Description:  All of the milkweed species I sell are Florida ecotype plants that my suppliers grow in the North Central region of Florida. I use no pesticides on my milkweeds, neither do my suppliers.

This beautiful milkweed is yet one more of Florida’s amazing native milkweeds.

Redring milkweed is a native perennial wildflower in the Apocynaceae family. It is readily recognized as a milkweed by the typical horns and hoods flower features. However, its horns are turned inwards. Small, waxy, white flowers dotted with reddish, pinkish, to purplish coloring in the center form a large, round, snowball-like cluster that blooms in May-July. The flowers have a sweet fragrance. They are quite showy when planted in masses. This low maintenance plant reaches a mature size of 1 – 3′ tall and wide. The most rapid growth and development occurs during the spring after the danger of hard frost has passed. The 4-6 pairs of opposite leaves are 3-5″ long x 1-3″ wide with a smooth margin and pale underside.  One or two Inflated, but narrow, upright seed pods (follicles) with fluffy wind-dispersed seeds mature in the late summer.  The fruits of this plant resemble those of purple milkweed (Apurpurascens) and poke milkweed (Aexaltata). Broken leaves and stems produce milky latex. This species, like most milkweeds, has a deep root stock that helps the plant survive fire and drought. Redring milkweed attracts predatory or parasitoid insects that prey on pest insects, which means it’s great for Integrated Pest Management.

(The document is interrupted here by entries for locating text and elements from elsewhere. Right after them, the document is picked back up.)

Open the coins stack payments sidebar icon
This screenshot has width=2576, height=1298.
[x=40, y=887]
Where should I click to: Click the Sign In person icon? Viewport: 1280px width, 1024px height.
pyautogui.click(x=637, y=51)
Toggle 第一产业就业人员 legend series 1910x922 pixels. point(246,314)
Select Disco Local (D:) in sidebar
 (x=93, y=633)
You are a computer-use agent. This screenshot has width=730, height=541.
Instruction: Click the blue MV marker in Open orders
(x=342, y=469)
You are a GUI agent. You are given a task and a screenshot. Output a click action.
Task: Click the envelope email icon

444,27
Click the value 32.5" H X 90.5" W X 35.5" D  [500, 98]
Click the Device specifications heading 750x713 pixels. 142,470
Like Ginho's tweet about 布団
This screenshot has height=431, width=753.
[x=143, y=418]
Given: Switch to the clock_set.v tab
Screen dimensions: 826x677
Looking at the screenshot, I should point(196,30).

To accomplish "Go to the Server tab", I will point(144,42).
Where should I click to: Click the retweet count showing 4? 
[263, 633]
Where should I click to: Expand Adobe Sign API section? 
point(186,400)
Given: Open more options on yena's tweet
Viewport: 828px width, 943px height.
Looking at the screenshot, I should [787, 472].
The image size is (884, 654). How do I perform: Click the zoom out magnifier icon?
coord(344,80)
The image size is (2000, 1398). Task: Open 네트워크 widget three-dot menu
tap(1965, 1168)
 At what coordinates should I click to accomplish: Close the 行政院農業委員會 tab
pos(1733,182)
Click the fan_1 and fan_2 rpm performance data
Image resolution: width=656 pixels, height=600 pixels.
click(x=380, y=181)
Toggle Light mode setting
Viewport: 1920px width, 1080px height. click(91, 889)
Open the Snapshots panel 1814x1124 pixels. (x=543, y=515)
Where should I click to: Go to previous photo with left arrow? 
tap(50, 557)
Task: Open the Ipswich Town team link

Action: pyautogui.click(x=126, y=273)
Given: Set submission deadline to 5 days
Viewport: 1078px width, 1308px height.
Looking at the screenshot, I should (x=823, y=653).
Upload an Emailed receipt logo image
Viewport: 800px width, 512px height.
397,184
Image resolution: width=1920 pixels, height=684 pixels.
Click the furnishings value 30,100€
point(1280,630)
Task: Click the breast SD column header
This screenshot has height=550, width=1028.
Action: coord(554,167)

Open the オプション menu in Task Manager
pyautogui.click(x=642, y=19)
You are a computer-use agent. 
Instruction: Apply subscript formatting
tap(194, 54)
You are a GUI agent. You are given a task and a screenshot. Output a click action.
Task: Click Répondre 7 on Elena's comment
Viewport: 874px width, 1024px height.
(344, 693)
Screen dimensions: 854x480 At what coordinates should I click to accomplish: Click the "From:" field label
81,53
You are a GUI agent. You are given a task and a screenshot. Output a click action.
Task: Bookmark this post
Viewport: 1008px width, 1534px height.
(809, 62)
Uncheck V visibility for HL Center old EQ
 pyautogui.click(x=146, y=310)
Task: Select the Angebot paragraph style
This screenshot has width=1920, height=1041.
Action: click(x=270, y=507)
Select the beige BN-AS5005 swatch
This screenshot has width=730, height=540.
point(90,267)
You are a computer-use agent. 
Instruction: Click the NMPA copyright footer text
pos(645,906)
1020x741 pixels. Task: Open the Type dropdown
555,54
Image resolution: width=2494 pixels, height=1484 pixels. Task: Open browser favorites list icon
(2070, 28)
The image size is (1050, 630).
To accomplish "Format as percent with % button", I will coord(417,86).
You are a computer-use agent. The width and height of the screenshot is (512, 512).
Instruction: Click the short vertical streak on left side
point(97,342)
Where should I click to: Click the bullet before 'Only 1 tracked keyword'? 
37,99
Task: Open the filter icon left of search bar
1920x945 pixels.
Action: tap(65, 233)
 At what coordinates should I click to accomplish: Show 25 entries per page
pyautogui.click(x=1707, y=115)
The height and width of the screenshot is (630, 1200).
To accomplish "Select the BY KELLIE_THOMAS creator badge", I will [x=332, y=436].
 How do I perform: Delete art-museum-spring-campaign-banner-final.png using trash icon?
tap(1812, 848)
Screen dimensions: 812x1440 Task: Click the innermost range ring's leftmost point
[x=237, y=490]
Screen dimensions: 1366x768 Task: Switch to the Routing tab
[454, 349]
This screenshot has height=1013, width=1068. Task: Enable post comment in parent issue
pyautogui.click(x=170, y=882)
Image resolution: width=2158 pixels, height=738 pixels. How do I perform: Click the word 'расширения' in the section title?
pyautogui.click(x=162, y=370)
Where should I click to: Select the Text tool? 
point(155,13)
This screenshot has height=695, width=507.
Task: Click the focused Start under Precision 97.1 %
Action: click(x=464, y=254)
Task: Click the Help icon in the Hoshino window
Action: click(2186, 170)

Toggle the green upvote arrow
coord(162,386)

Native habitat for it is moist to dry open upland forests and woodland edge habitats, sandy open ground, ravine bottoms, low woods, slopes, ridges, and roadsides. It grows best in part sun to part shade areas.

The copious amount of nectar in the showy flowers attracts butterflies including Monarch (Danaus plexippus) butterflies, skippers, and possibly moths. The flowers are very attractive to honey bees, native bees, and bumble bees, and wasps. Redring milkweed is not an important host plant for Monarch butterfly caterpillars, but they do munch on it sometimes. One theory for that is it tends to be in low densities and in some shade and this may make it harder for monarchs to find it. 

Redring milkweed is very deer and rabbit resistant because the bitter white sap of the foliage contains toxic cardiac glycosides so it is avoided by mammalian herbivores. 

This plant in 1-gallon containers is 6-15″ tall.

Plant Lore:  The genus name, Asclepias, commemorates Asklepios, the Greek god of medicine. Some of the milkweed species have a history of medicinal use including common milkweed, Asyriaca (wart removal and lung diseases), and butterfly weed, Atuberosa (also known as “pleurisy root”, for pleurisy and other lung disease). The specific epithet, variegata, means ‘variegated’ in reference to the two colors on the flowers. The common name of Redring Milkweed comes from the reddish ring around the base of each flower.